I try to make my bow hunting experience an all year pursuit. Off trail X-C Skiing is one way I stay connected to the deer-woods during the long winter months here in Northern Minnesota and get out into the wilderness settings that I love.
I was hooked on Skinny Skis from the very first pair of wooden Normark’s I discovered under the Christmas tree as a young teen. For many years I traversed our local groomed trails with friends but I also acquired a love for off-trail adventure skiing along the Pelican River behind our home on the out-skits of Detroit Lakes MN.

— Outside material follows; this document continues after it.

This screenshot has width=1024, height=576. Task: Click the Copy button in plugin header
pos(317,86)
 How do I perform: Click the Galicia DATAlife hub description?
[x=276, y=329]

There are several reasons I prefer slipping off the beaten path with my ski’s. The solitude is addicting. When I am out in remote places during the winter months I feel the same connection to the land as I do when I am bow-hunting. I can almost guarantee you will not run into another soul as you stray from the popular runs.

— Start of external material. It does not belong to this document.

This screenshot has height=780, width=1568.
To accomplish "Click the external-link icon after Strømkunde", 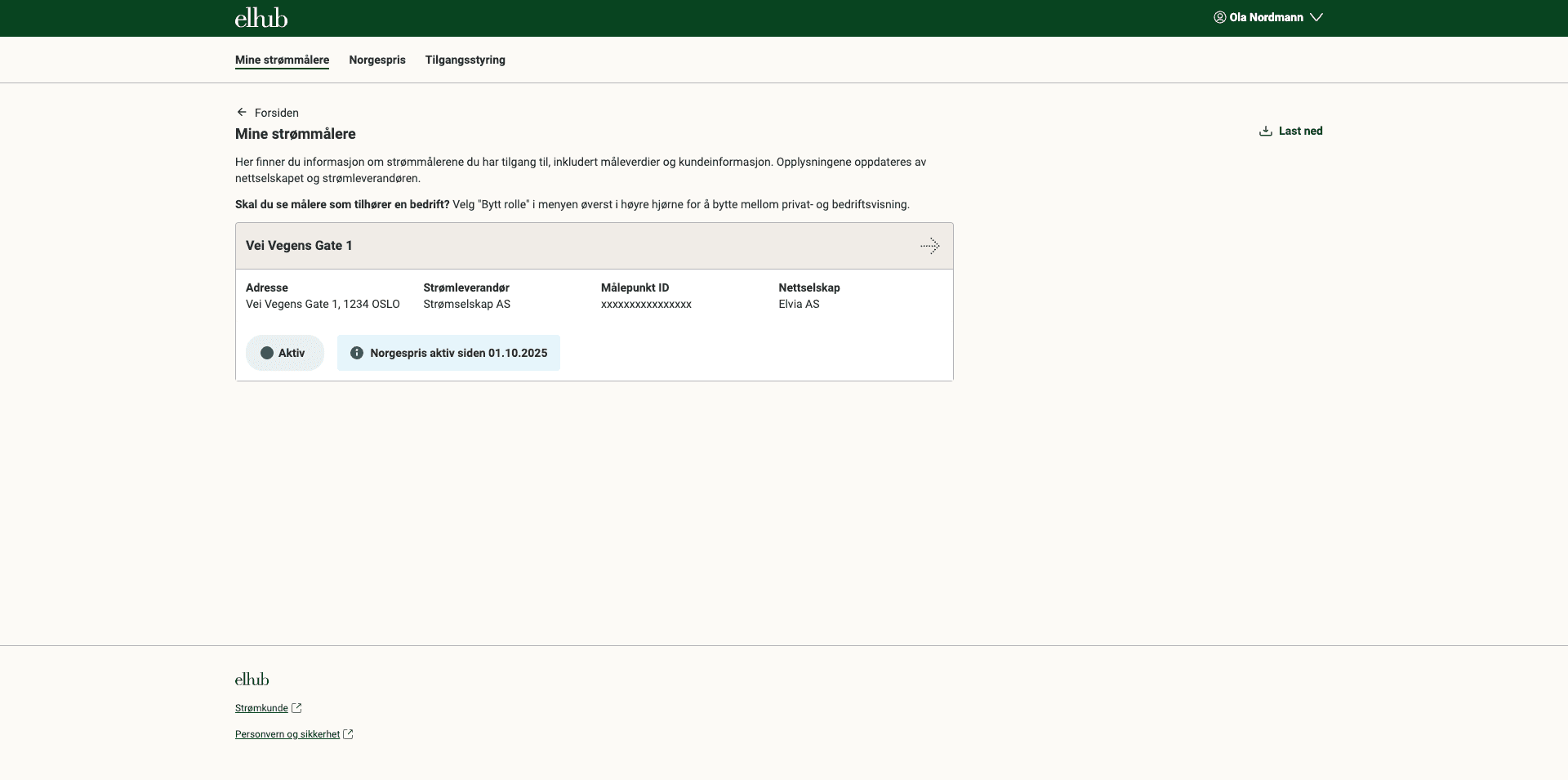I will pos(296,708).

Avoiding traffic also gets me into my hunting areas and I use these opportunities to do some winter scouting. It is not the same type of scouting as in the spring or summer when deer are back in their warm weather haunts, but it allows me to study structure and learn new country. I like to carry a folding brush saw with me and build a quick natural ground blind if I come across the right location. These blinds I will generally set up next to a dead-fall and it gives me multiple options when bow season opens. Lastly, off trail skiing is great exercise that uses similar muscle groups as my still-hunting requires.
Besides X-C ski’s, you may also consider Hok skis, or Snow-Shoes, as options for your bush-whacking. I prefer the long skis because of their versatility and greater speed on flat areas such as sloughs, lakes, fields, and trails. You may want to consider the wider skis designed for deep snow versus the narrow skis designed for groomed corridors. Each off road style of travel has its pros and cons. Pawn shops, second-hand sporting goods outlets, or e-bay, are good places to find reasonably priced gear if you do not want to invest in new equipment. Hitting up some rentals at a ski resort is a great way to experiment and find out what works best for you.

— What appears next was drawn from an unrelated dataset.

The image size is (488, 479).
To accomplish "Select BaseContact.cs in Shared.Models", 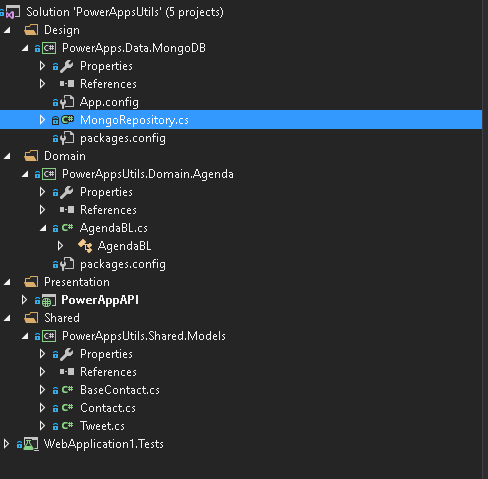I will tap(120, 390).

There is something exhilarating about breaking your own trail for an afternoon of adventure. I may not be able to go on very many wilderness hunts in the remote reaches of the Yukon during my life, but I can fill Saturday afternoons with my own mini excursions on the big public lands just minutes from my home.
Off-trail skiing is one way I find moments of solitude during the winter months, stay connected to my bow-hunting, and get in some scouting while keeping my hunting legs active.
It is a different pace. It is a hunter’s pace.